A deft fusion

BACH TO CHINA WITH YU

Julian Yu

Move Records MD 3474

Much of this latest volume of works by Julian Yu involves clarinet, violin and cello. In fact, Robert Schubert‘s clarinet features in each of the four varied elements on the CD, as it has on two previous Move Records publications that present the composer’s chamber music involving that instrument. Also appearing here are pianist Akemi Schubert, violinist Yi Wang, and two well-known cellists in Virginia Kable and Josephine Vains.

Now, to content. The album starts and ends with Bach, whose music enfolds Yu’s arrangements of 24 Chinese Folksongs (some of which also contain Bach snippets) and two tracks of Dances from the XII Muqam, a collection of traditional Uyghur melodies. As anticipated, the longest of these four compositions is the assemblage of folksongs, but Yu fans will have heard these some years ago – 2019, to be exact – when pianist Ke Lin recorded the composer’s 50 Chinese Folk Songs. As far as I can see, Yu has revisited 22 of his original 50 and transcribed them for Schubert, Yi and Vains; the two odd-persons-out are Su Wu Tends the Sheep and Wild Lily.

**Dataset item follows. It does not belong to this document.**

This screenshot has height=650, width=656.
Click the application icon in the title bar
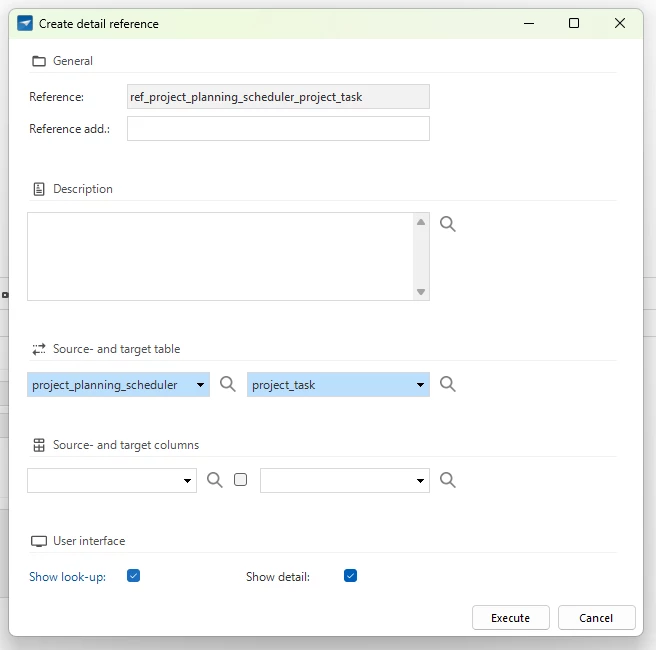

As I said, there’s some Bach included in the folksongs as Yu elects to employ some of this composer’s bass-lines (and those from other composers) as supporting material for his collated melodies. Some of these interpolations are easy to find; others escaped identification by this willing listener.

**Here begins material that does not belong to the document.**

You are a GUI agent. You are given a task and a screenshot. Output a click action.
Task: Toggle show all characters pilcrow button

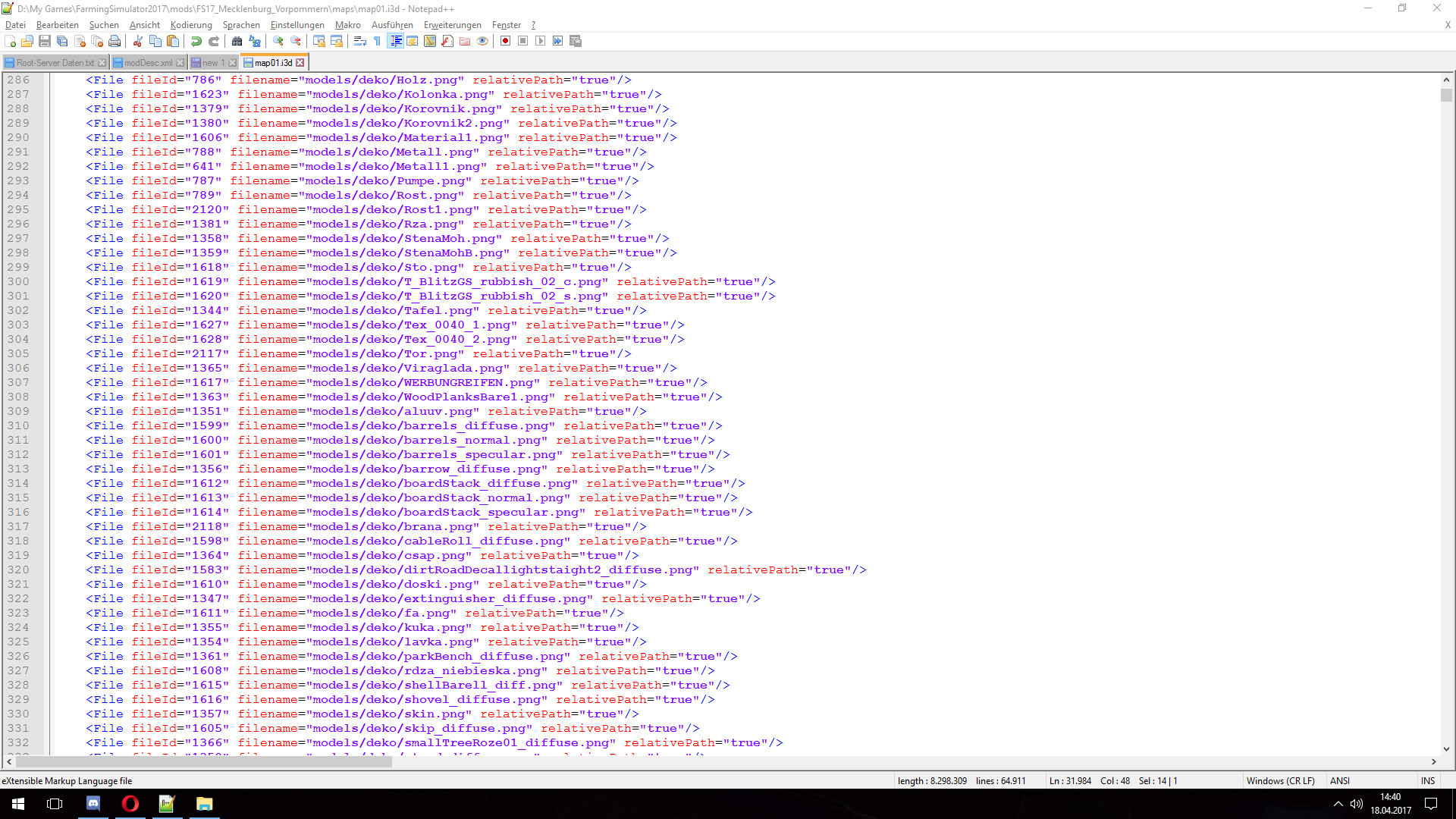pyautogui.click(x=378, y=41)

Beginning with a solid slab of Western music, Yu has arranged the Chaconne in D minor from the Violin Partita BWV 1004, written sometime between 1717 and 1720. He’s not alone in this exercise and admits to drawing on transcriptions by Mendelssohn (who wrote a piano accompaniment for the piece), Schumann (who did the same), Busoni and Raff (who both did simple piano transcriptions, although the latter also made a version for full Romantic orchestra), and Brahms (a splendid version for piano left-hand). In this performance, we hear Schubert, and the string partnership of Yi and Kable for the only time on this CD.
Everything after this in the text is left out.